The point about structure is exploited with spins and spirals inherently being art. It's like saying Shakespeare could have placed any sonnet anywhere with little attention to meaning and we'd still clap our hands at the sonnet and call it art.

ETA: People aren't stupid. There's a theory to music and why it creates certain feelings in the human mind. Movement would ideally exploit this. Saying any random old sequence of turns can be pasted to any music and no one will notice. Well. Look at how many follow the sport for artistry currently. I'm 100% with the Eteri stans who are here for the jumps.
 

cohen-esque

Final Flight
Joined
Jan 27, 2014
Sonnets and villanelles also have prescriptive criteria. Tell me poets from Shakespeare and John Donne right up to Neil Gaiman haven't had fun making art not just within but from those criteria.

A skater who's good enough, working with a choreographer who's good enough, should be able to take prescriptive criteria and turn the fulfilment of them into art. Maybe there won't be many, but then, there are an awful lot of comparatively uninspired sonnets and villanelles out there too. There's no rule that every skater or every poet must achieve art every time.
But no one is forcing poets to write sonnets or villanelles only, no matter what, aside from undergrad professors. They’re free to pick whatever structure they like; they have the luxury of deciding if their concept can best be expressed with a sonnet, or something else, including a free verse structure.
 

Blades of Passion

Skating is Art, if you let it be
Record Breaker
Joined
Sep 14, 2008
Country
France
As for a twizzle and loop being requirements it is literally a couple of turns to get potentially 0.6 more. It is a fundamental skating turn whether you like it or not. So in a step sequence which is an element where the skater exhibits their fundamental skating it stands to say that showing these turns helps the judges assess whether a skater has true mastery over the typical difficult skating turns. And these turns aren’t even hard to execute - certainly not for an elite skater.

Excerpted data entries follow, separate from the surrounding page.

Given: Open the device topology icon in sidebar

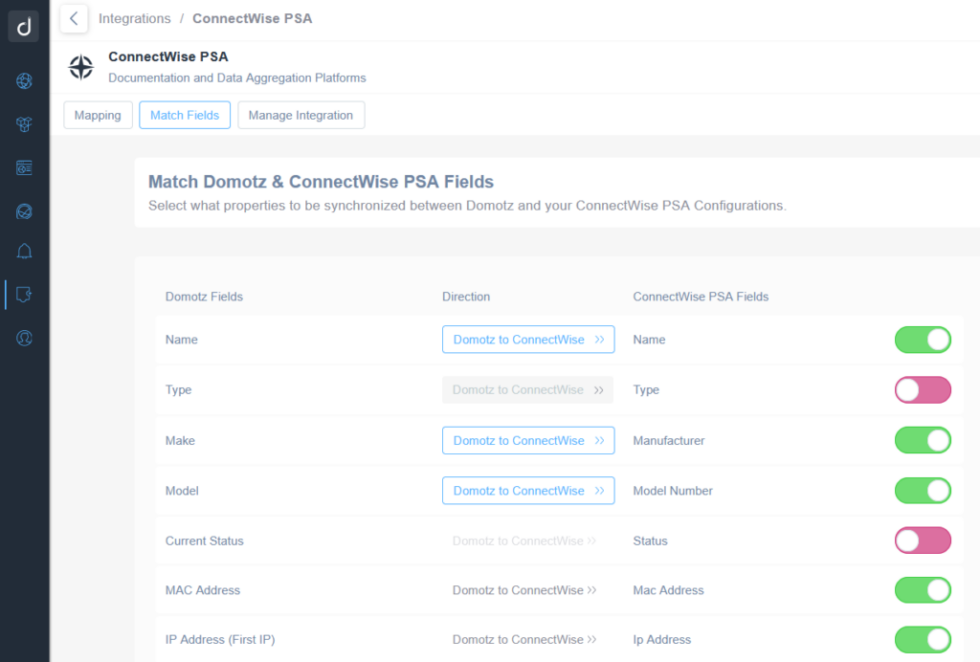Looking at the screenshot, I should tap(24, 124).
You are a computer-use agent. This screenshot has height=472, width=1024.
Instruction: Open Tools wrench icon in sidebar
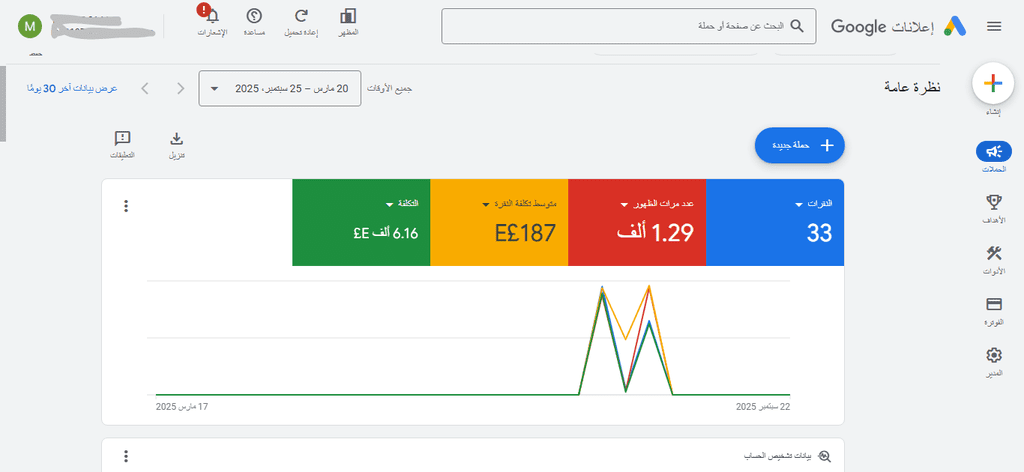[x=993, y=253]
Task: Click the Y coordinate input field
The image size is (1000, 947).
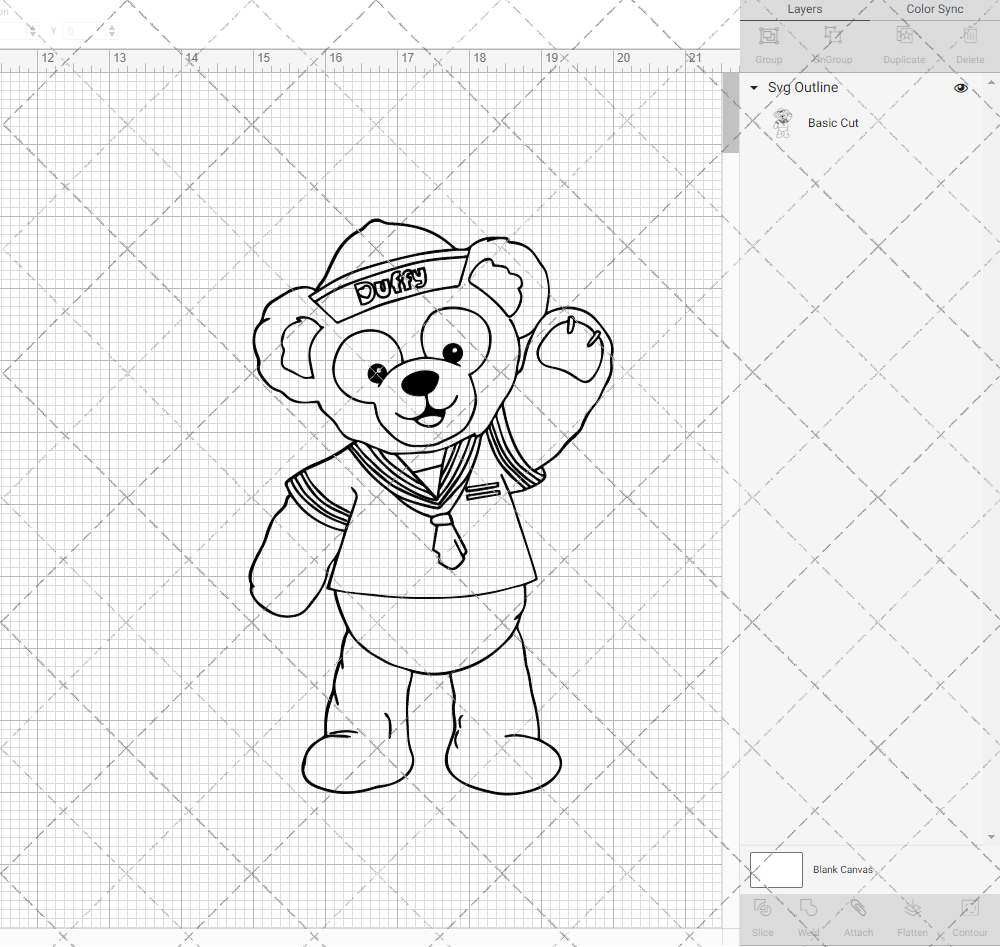Action: (85, 31)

Twizzles were never even tested until recently in the sport, they are hardly fundamental. Essentially they are just a more rigid way of doing turning 3's. Loops are not fundamental because there's really no change happening in the turn; nothing that's needed to go another direction. Counters, brackets, 3-turns, rockers -- these actually serve a purpose in moving the skater in another direction.

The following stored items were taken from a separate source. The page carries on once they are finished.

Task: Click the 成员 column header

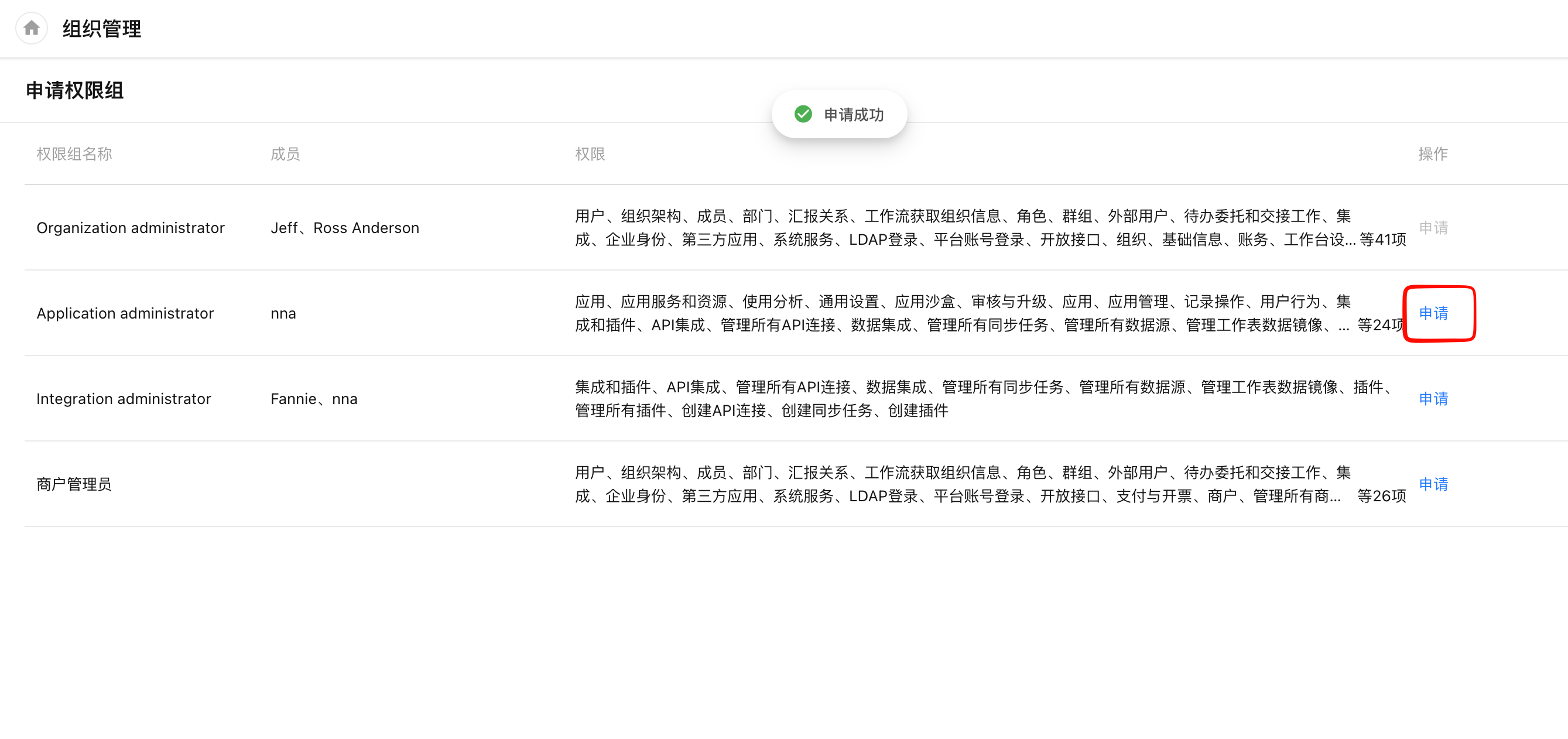Action: 285,154
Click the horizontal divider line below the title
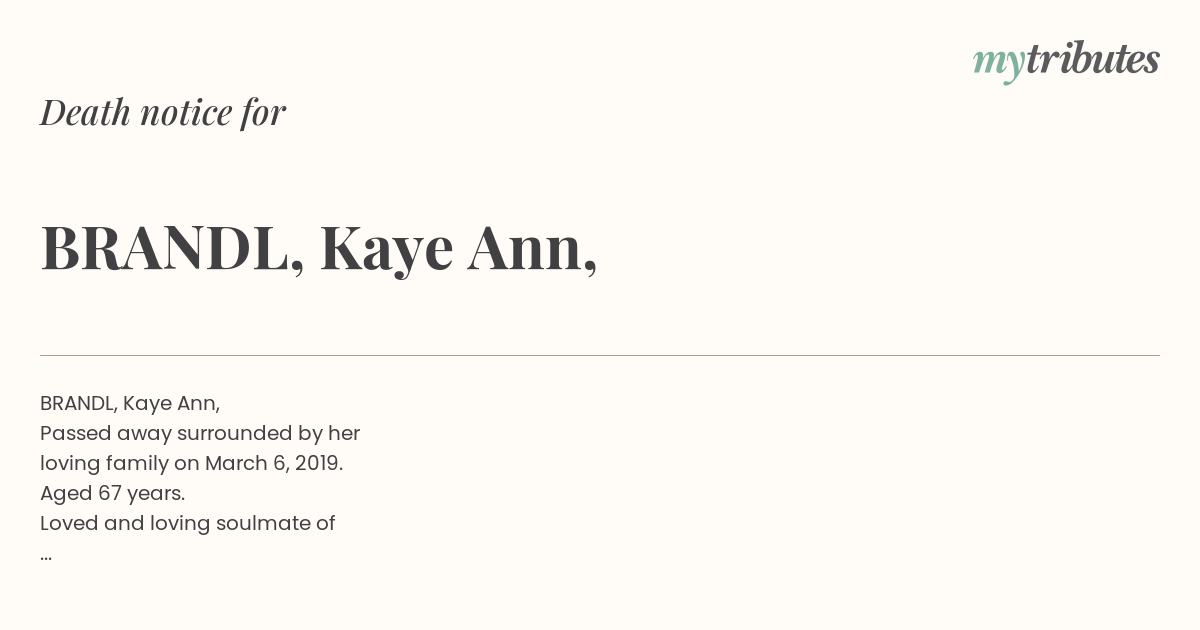 600,355
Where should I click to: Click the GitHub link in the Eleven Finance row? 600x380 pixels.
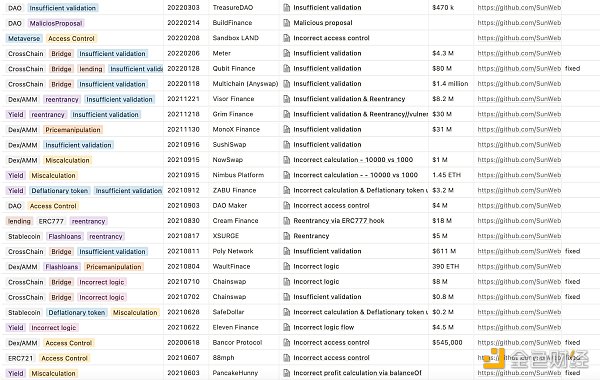[519, 327]
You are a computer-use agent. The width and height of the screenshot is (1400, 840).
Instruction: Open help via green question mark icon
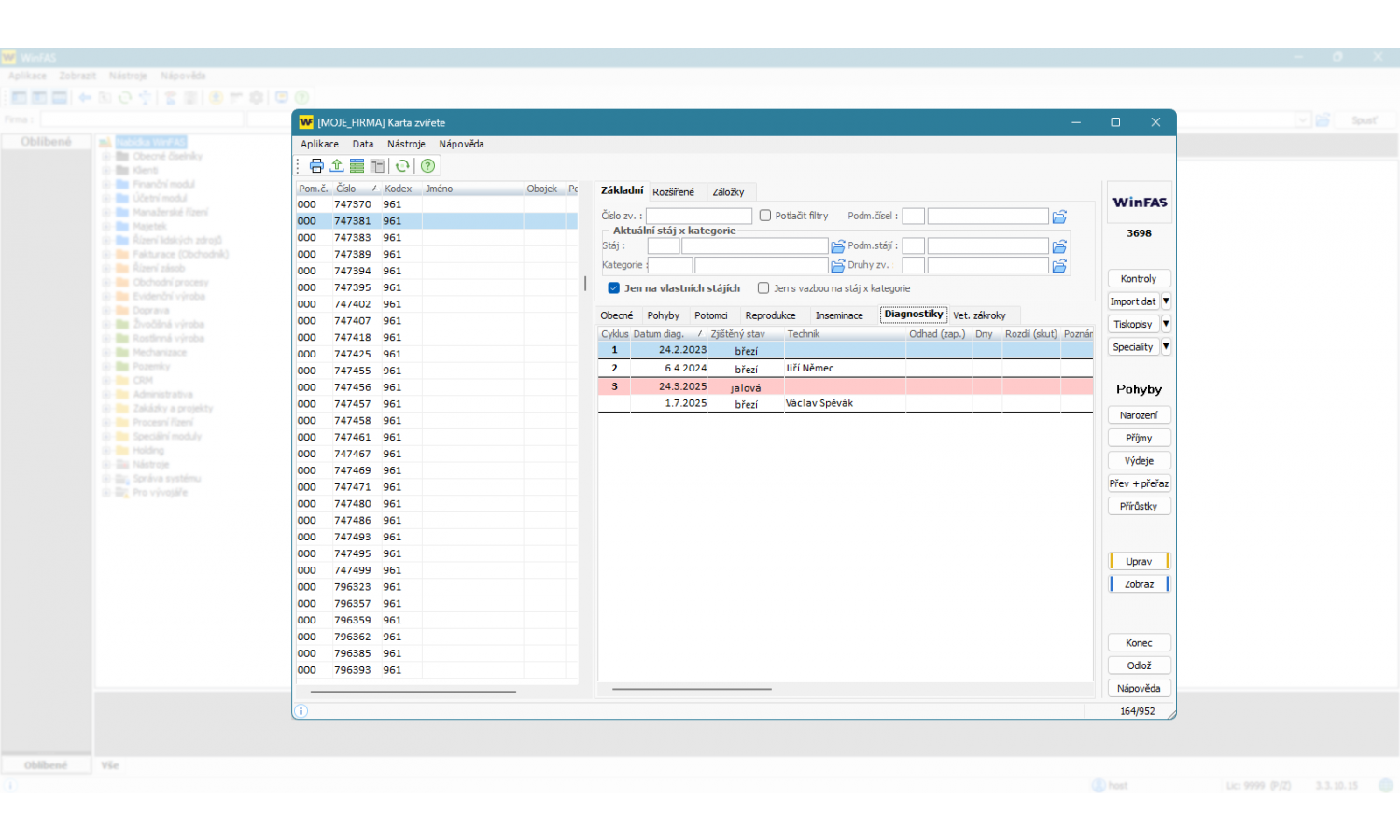coord(427,166)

The problem with the rules is not just the requirement to do all of these specific turns, but in the opposing direction too. Going from Level 3 to Level 4 in a footwork sequence could require a total of 6 new turns that need to be incorporated. Even doing a Level 3 sequence still requires 5 of these specific types of turns, which is just unnecessary. A single movement that is out of place inherently makes a program worse. Look at how much change can happen with a minor alteration to DNA. You can't just casually be like "well it's not even that hard to execute", because these movements still change the whole thing and represent an amount of time that must be dedicated, which has now been lost.

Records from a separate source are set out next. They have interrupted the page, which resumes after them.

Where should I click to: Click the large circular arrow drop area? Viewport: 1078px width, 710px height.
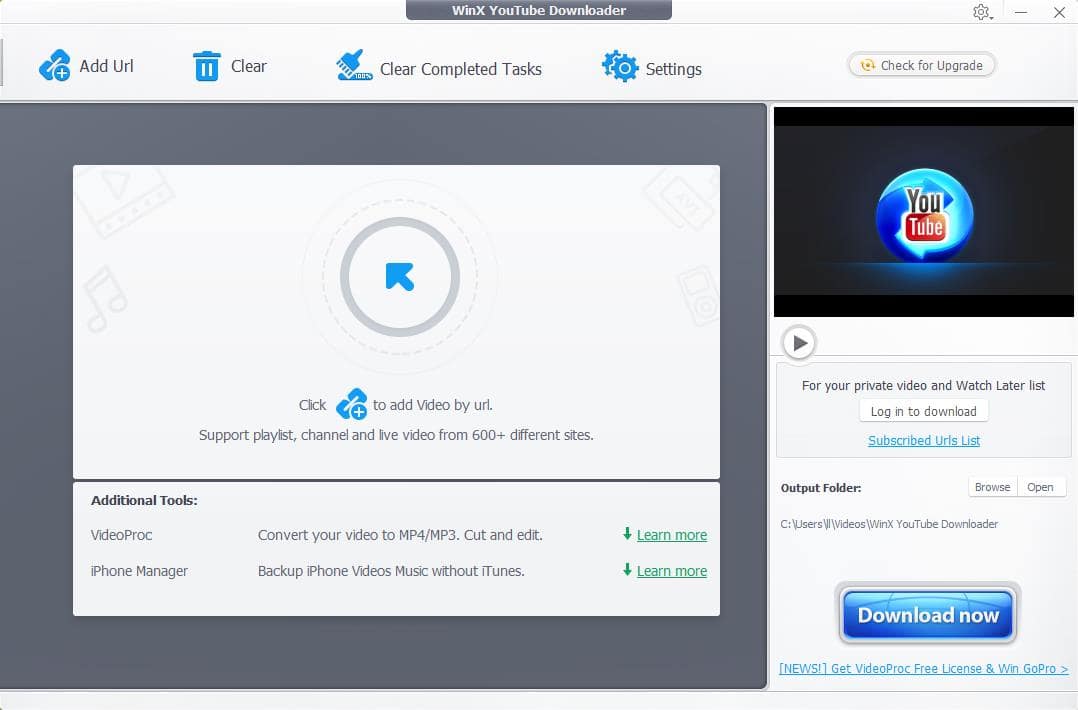pyautogui.click(x=399, y=276)
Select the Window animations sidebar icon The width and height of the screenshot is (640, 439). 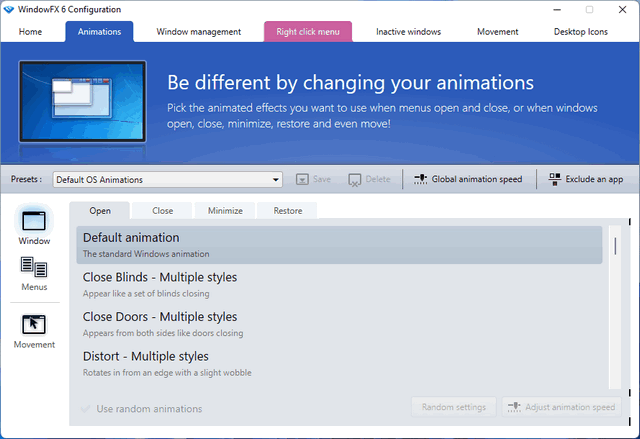click(34, 222)
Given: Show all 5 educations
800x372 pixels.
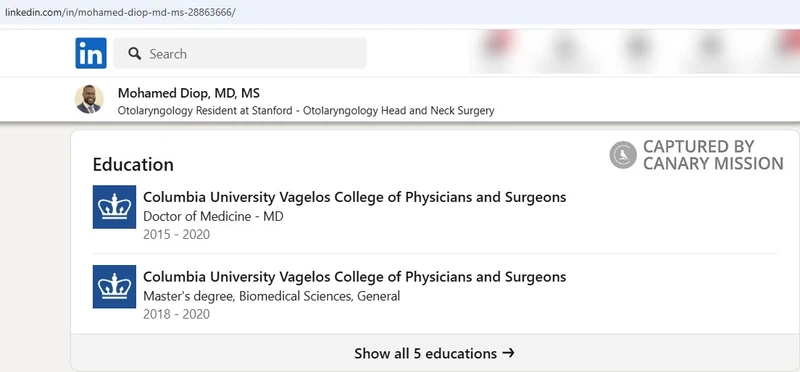Looking at the screenshot, I should (434, 353).

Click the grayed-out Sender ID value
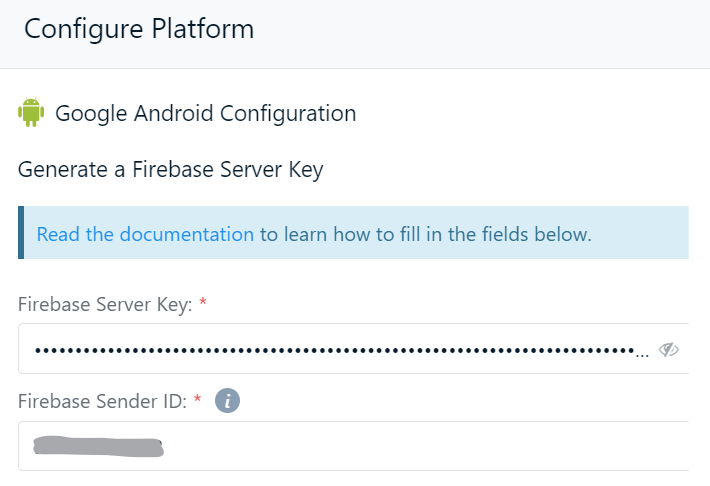(98, 447)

Even "simpler" things still take a great deal of skill to execute with rhythm and speed and at the highest degree of quality. The back inside 3-turn isn't even necessarily easier, particularly when doing it in your less natural rotational direction. I find it easier to do a rocker in those instances, or to swap edge before turning and do a counter or bracket. It's really a shame that many different types of movement are not valued right now. We deserve to see many different skills being attempted and to see skills that perfectly suit the music and the skater's abilities. The so called "difficult turns" can already be performed throughout a program if the skater wants to show all of them.
 

Skatesocs

Final Flight
Joined
May 16, 2020
^About the back inside 3, gkelly brought that up as a higher level figures skill earlier in the thread. It's yet another thing that's not even counted... It's why I'm saying even taking the figure era definition, we still don't count everything properly and assign difficulty properly. Same with double threes vs twizzles and so on. There's a physics (and a physiology to produce that movement) behind every move. Some things are being ignored even now.